10. Surviving The Ax
Whether you loved or hated Survivor Series 2010, just be happy that we even got the show at all. In February 2010, months after the 2009 event did absolutely dismal numbers for both ticket sales and PPV buys, Vince McMahon announced during an investors conference call that Survivor Series was finished. He called the event "obsolete" and said the November PPV would be rebranded.
This led to an immediate backlash, as fans of the event and its history made their voices heard. About four months after McMahon's announcement, WWE quietly reinstated the show, as tickets went on sale for that year's Survivor Series. Even if the shine of the event has worn down over the years, it's still part of WWE lore, and thankfully remains with us to this day.
9. Way To Show Appreciation
The 2010 Survivor Series emanated from the American Airlines Arena in Miami, the same building that Survivor Series took place in just three years earlier. That show drew 12,500 fans to a venue that seats a shade under 20,000 for Heat games, though to be fair, WWE events seat less fans than basketball games due to the stage set-up. How did the 2010 show compare to its 2007 counterpart?
To put it mildly: not well. The 2010 Survivor Series managed only 8000 fans, a 36 per cent drop from just three years earlier. It was a rather sad state of affairs that one of WWE's Big Four (even the one that was on the chopping block due to a decline in prestige) to see such a tumble.
8. The Champ Is Here!
What if I were to tell that before the show, a former WCW Champion (that wasn't under WWE contract) jumped the guardrail and caused a minor scene? Was this the beginning of Invasion: Mark II? Hardly - it was David Arquette, the former Mr. Courtney Cox, that would receive a brief pre-show acknowledgement for the in-house fans, prior to jumping the rail and climbing on top of the announce table.

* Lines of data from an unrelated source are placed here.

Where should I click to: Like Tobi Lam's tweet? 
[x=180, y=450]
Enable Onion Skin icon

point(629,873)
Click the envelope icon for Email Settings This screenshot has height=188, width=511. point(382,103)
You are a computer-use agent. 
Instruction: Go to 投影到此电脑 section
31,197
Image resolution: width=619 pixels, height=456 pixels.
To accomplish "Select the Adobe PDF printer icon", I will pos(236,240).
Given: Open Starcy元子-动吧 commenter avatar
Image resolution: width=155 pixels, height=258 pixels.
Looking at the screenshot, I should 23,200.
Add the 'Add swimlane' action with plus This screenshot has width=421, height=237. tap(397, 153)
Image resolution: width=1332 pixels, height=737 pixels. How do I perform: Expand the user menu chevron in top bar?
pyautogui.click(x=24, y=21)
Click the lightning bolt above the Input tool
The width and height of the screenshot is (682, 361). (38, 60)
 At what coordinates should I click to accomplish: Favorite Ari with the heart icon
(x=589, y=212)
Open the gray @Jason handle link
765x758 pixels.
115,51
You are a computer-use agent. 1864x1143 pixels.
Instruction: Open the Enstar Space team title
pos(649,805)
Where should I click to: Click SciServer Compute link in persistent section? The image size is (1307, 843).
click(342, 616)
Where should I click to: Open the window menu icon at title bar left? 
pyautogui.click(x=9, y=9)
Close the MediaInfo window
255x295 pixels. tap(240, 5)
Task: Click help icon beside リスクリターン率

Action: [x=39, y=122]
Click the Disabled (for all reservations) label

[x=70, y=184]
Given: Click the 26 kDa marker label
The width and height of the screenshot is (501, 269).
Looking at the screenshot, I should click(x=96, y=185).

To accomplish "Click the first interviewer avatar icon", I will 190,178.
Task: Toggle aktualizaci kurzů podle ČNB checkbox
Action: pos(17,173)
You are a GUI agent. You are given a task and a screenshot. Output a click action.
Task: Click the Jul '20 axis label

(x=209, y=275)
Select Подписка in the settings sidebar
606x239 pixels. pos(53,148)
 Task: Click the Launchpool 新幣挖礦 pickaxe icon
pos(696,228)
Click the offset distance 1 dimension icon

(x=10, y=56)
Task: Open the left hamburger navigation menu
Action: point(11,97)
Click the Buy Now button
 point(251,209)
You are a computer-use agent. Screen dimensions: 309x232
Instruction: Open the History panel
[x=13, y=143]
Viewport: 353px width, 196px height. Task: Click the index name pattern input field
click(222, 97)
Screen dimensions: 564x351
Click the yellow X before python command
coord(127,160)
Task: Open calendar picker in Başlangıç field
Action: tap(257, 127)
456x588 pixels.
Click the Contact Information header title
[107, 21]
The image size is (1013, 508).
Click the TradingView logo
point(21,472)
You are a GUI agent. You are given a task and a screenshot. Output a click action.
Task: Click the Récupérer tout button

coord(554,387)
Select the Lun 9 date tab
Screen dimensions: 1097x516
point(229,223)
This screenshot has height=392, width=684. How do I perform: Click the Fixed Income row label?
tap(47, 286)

Arquette was then dragged away by security, and not seen for the rest of the night. It's not clear if this was a little "bonus" for the fans, or a case of the actor making himself part of the show without prior authorization. Arquette was reportedly in the midst of a rowdy weekend in Miami, as noted by several news outlets, shortly after he and Cox had separated, so perhaps his judgment was heavily fogged.
7. Lengthy Lull Coming? Yes!
The opening match at Survivor Series would feature a fairly brisk United States title match, with fresh-faced champion Daniel Bryan felling Ted DiBiase in about 10 minutes. Bryan was coming along nicely as a humble fan favorite, one with an endless supply of technical maneuvers and holds at his disposal. Sadly, Bryan competing in one-on-one pay-per-view matches would be a rare commodity.
The next time that Bryan wrestled in a one-on-one pay-per-view match wouldn't come until SummerSlam 2011, nine months later. Between those events, Bryan only wrestled on two PPV main cards - in the 2011 Royal Rumble match, and at that summer's Money in the Bank, where he'd win the blue briefcase. Otherwise, Bryan was either stuck on the pre-show, or scratched from the card totally.
6. NXT To Nothing
Eight years later, the phrase "Low Ki once competed for the Intercontinental title at Survivor Series" seems totally far-fetched and impossible, but it actually did happen. Low Ki, renamed Kaval at the time, was the winner of the second season of the reality TV version of NXT, and was basically treated as an afterthought upon his victory. Guess the fan sentiment in him didn't mean much.
The match at Survivor Series with champion Dolph Ziggler would be Low Ki's only WWE PPV match. The following month, after losing more matches, and being told that creative wasn't going to have anything for him, he received his release from the company. Hopefully, he never forgot the knowledge imparted on him by mentors Michelle McCool and Layla.
5. The Clock Stops Ticking
The 2010 Survivor Series fulfilled the minimum requirements of any event bearing the name, giving us one token elimination match so that people like me would shut the hell up. The first elimination of said match saw MVP go down, pinned at the hands of fellow future TNA alumnus Drew McIntyre.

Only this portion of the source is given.